- _WHAT IS EXPECTED_: From the calculator write-up, reproduce the part from "This is exact, no" to "for ~5-10% of parameters)", swapping "adapter weights" for "adapter parameters".

- _PASSAGE_:
===

Skip to main content

How Our GPU Capacity Planning Calculator Works

Inferbase TeamMarch 31, 202610 min read

Our GPU Capacity Planning tool estimates VRAM requirements, throughput, latency, and batch capacity for self-hosted AI model deployments. This document explains exactly how every number is calculated, what assumptions we make, and where estimates may differ from your real-world results.

1. Model Weight Memory

Formula:

Model Weights (GB) = Parameters × Bytes per Parameter / 1,073,741,824

This is exact, no estimation involved. Each parameter is stored at the selected precision:

PrecisionBytes per ParameterExample: 70B Model
FP324260.8 GB
FP16 / BF162130.4 GB
FP8165.2 GB
INT8165.2 GB
INT40.532.6 GB

For fine-tuning use cases, additional memory is added for optimizer states:

  • LoRA/QLoRA: +0.5 bytes per parameter (adapter weights + optimizer for ~5-10% of parameters)
  • Full fine-tuning: +8 bytes per parameter (Adam optimizer: 4 bytes for momentum + 4 bytes for variance, both in FP32)

2. Architecture Estimation

When you select a model from our catalog, we know its parameter count. To calculate KV cache, we also need the model's internal architecture (layers, attention heads, head dimensions). We estimate these by interpolating between known architectures:

ParametersLayersHeadsKV Heads (GQA)Head DimHidden Dim
0.5B241616641,024
3B282481283,072
7B323281284,096
13B4040401285,120
70B806481288,192
405B126128812816,384

These anchors are based on published Llama, Qwen, and Mistral architectures. For models between anchors, we interpolate linearly. Models above 3B use Grouped Query Attention (GQA) with 8 KV heads, which significantly reduces KV cache size compared to Multi-Head Attention.

Limitation: Non-standard architectures (Mixture of Experts models like Mixtral, or models with unusual head configurations) may have different actual values. The estimation is designed for dense transformer models.

3. KV Cache Memory

During inference, the model stores Key and Value tensors for every token in the context. This is the KV cache, and it determines how many concurrent requests your GPU can handle.

===

- _DATASET CONTENT_:
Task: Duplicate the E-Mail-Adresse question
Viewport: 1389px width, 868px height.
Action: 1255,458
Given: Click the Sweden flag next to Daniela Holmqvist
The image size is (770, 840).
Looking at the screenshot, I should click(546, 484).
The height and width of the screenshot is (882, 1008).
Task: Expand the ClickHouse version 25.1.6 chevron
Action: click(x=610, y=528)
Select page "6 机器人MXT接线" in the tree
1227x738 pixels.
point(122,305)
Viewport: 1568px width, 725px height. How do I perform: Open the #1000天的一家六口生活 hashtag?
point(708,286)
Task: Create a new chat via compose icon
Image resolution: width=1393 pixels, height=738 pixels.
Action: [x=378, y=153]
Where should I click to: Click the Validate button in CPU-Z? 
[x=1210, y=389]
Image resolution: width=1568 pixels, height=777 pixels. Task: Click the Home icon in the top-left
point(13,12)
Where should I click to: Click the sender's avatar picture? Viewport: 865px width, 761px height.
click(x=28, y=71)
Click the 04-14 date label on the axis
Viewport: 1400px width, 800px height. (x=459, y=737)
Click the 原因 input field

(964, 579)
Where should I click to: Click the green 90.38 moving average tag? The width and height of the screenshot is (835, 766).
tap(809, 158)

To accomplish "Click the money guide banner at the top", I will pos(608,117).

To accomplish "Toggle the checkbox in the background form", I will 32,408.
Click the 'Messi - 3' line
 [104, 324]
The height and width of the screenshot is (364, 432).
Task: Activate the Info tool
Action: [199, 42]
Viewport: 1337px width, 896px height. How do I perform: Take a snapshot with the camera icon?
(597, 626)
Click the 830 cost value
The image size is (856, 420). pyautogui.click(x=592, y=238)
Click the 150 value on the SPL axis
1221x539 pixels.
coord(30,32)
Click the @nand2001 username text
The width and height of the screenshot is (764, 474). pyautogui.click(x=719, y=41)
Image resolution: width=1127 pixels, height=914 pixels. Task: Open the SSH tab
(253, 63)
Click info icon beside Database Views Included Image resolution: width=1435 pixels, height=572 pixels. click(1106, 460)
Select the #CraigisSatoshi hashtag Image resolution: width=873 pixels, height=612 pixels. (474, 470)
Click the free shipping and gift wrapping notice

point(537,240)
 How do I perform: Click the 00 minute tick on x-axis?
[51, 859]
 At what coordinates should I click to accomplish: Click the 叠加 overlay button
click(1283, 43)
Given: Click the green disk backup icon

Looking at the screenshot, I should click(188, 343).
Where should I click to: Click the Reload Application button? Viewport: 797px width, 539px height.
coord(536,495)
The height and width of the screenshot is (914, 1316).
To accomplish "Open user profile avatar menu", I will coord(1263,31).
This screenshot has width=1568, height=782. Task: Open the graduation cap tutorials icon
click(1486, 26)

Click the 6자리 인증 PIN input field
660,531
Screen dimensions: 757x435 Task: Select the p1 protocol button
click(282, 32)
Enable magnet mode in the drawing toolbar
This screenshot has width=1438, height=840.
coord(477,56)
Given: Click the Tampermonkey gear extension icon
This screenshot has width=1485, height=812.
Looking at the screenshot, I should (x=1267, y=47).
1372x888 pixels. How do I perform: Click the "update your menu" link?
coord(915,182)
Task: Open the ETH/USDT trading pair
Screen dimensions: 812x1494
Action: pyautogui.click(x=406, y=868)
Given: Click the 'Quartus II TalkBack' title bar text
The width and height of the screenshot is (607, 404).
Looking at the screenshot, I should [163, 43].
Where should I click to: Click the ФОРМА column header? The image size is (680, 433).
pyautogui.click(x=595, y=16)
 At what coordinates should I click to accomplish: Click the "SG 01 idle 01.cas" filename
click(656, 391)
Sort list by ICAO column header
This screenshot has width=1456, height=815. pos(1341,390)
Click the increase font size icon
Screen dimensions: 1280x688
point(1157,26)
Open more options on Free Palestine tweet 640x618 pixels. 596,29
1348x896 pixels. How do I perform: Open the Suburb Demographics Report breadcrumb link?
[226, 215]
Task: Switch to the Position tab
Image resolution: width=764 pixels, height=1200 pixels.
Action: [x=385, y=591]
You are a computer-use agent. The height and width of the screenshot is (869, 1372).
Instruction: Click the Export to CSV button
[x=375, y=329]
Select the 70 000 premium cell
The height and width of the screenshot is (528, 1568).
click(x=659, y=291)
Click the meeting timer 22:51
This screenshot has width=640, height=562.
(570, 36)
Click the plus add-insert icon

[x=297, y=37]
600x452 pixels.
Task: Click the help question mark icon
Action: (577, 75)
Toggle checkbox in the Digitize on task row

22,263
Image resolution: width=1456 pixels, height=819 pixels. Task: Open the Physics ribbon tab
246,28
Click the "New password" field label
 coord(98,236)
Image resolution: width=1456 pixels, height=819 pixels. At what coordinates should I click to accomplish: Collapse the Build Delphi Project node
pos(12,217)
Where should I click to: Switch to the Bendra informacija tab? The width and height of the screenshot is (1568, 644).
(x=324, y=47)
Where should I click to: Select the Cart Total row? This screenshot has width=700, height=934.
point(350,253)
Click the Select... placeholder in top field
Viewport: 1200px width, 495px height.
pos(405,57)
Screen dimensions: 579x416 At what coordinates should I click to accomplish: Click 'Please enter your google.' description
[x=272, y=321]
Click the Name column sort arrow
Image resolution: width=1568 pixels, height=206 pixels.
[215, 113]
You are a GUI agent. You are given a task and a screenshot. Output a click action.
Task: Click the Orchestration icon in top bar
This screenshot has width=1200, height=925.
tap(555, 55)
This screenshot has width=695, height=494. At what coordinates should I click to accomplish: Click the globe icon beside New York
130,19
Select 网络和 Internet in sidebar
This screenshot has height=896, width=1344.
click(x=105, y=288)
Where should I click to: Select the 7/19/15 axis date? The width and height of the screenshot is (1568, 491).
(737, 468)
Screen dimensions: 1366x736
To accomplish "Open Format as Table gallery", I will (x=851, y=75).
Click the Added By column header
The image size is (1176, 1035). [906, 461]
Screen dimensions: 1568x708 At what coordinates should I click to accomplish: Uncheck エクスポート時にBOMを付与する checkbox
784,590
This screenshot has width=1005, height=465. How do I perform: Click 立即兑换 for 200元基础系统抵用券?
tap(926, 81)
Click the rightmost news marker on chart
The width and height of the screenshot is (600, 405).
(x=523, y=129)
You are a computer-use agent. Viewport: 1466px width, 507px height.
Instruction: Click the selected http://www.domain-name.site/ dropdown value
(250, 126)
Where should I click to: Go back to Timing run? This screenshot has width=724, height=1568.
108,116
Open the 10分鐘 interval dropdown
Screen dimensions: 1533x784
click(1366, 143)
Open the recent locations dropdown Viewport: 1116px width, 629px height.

===

- _RESULT FOR THIS EXERCISE_:
This is exact, no estimation involved. Each parameter is stored at the selected precision:

PrecisionBytes per ParameterExample: 70B Model
FP324260.8 GB
FP16 / BF162130.4 GB
FP8165.2 GB
INT8165.2 GB
INT40.532.6 GB

For fine-tuning use cases, additional memory is added for optimizer states:

  • LoRA/QLoRA: +0.5 bytes per parameter (adapter parameters + optimizer for ~5-10% of parameters)